Adapted from Medicinal Herbs by Rosemary Gladstar, p.93
- Thyme, flowers & leaves plucked from stems
- Honey (meadowfoam is a favorite variety)
Fill a widemouthed glass jar half full of fresh thyme leaves and flowers. Gently warm a batch of raw, unpasteurized honey, so that it will better extract the properties of the thyme. Do not overheat or boil; heat over 110°F will kill the honey’s enzymes and destroy its medicinal benefit. Add enough honey to the jar to cover the herbs, and place the jar in a warm spot (near a sunny window will work). Let steep for approximately 2 weeks. (You could also use a slow cooker set to 100°F. It will take only a few hours of constant warm heat to make a strong medicinal honey.)

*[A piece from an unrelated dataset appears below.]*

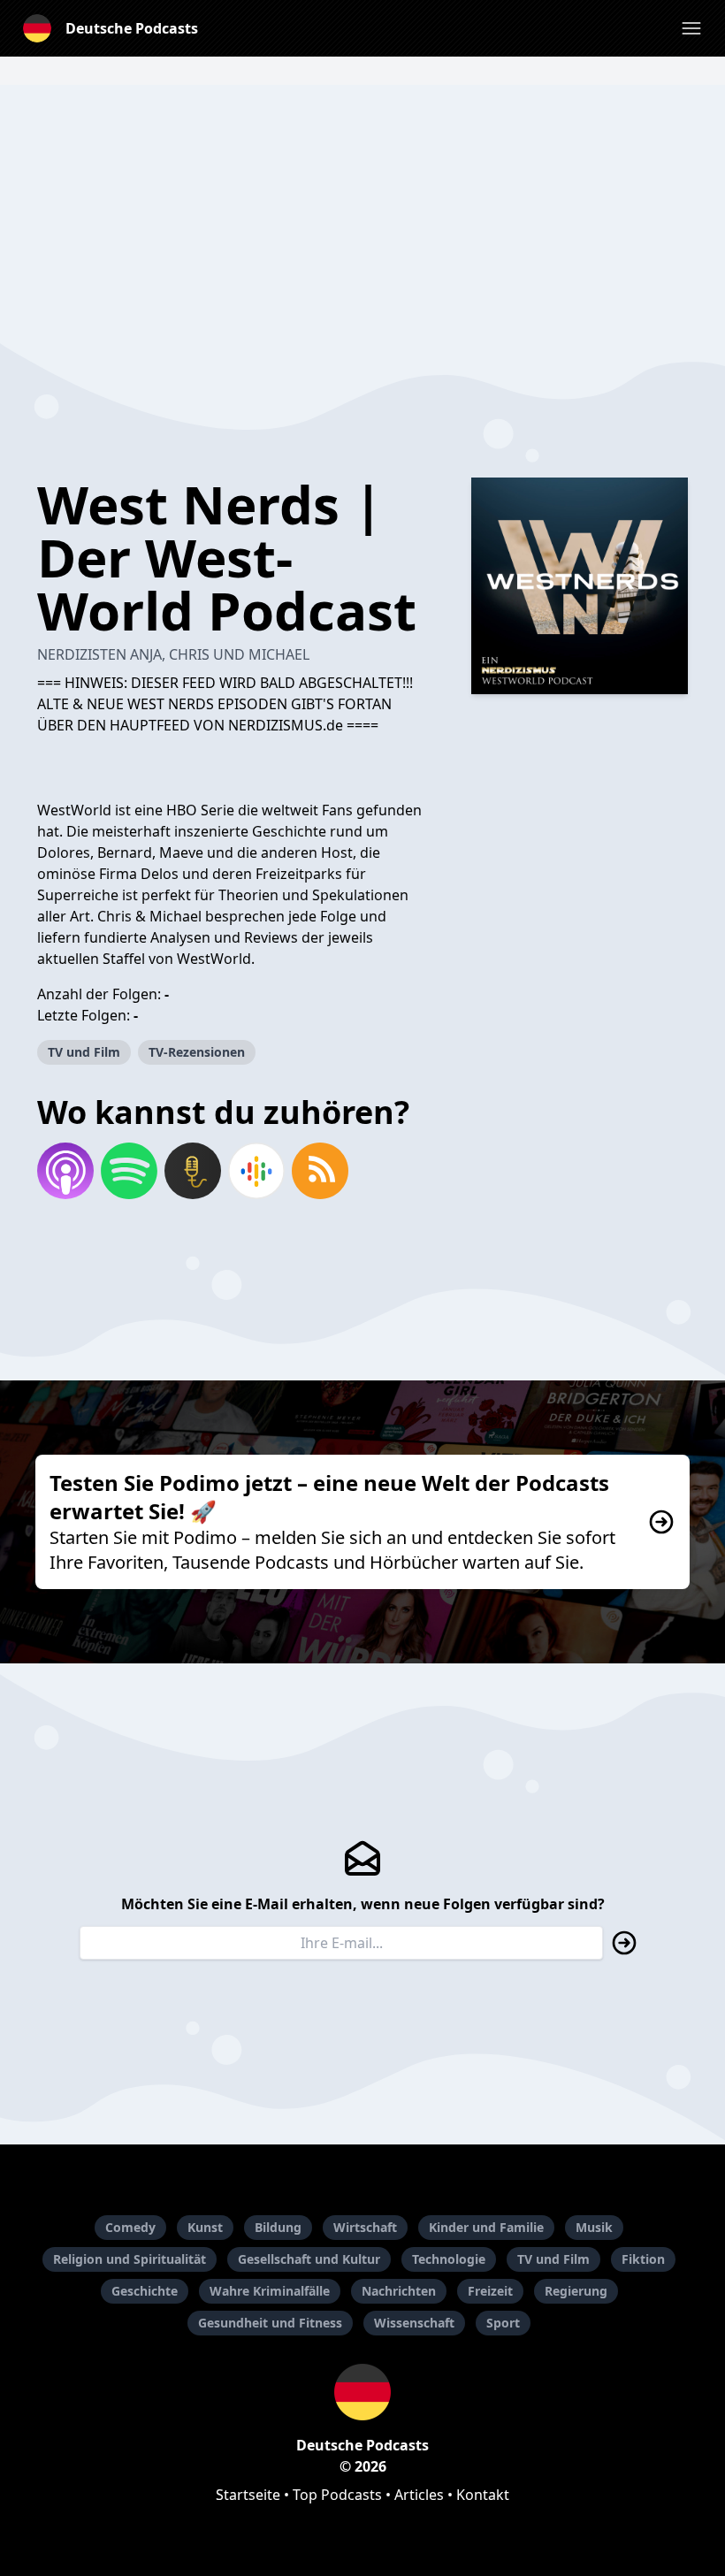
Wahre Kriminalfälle (270, 2290)
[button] (691, 28)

When the honey tastes and smells strongly of thyme, its finished. You can leave the tiny thyme leaves in the honey, which is what I do. Of course you can also strain them out for a more professional look, but it can be messy! Bottle and store in a cool pantry or in the refrigerator, where the honey will keep for several months.
Use by the spoonful. Enjoy this delicious thyme honey by itself, [spread it on toast with butter], or use it to sweeten teas for additional medicinal benefits.